**Data:**
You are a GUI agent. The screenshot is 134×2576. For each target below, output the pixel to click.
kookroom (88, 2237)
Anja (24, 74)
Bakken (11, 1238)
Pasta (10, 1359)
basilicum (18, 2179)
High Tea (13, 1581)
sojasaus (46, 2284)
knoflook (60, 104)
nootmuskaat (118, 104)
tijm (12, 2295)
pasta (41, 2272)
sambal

**About this exercise:**
Find "Bakken (11, 1238)" in the records. Copy its line and every line after it, exactly, through the last one.

**Solution for this problem:**
Bakken (11, 1238)
Pasta (10, 1359)
basilicum (18, 2179)
High Tea (13, 1581)
sojasaus (46, 2284)
knoflook (60, 104)
nootmuskaat (118, 104)
tijm (12, 2295)
pasta (41, 2272)
sambal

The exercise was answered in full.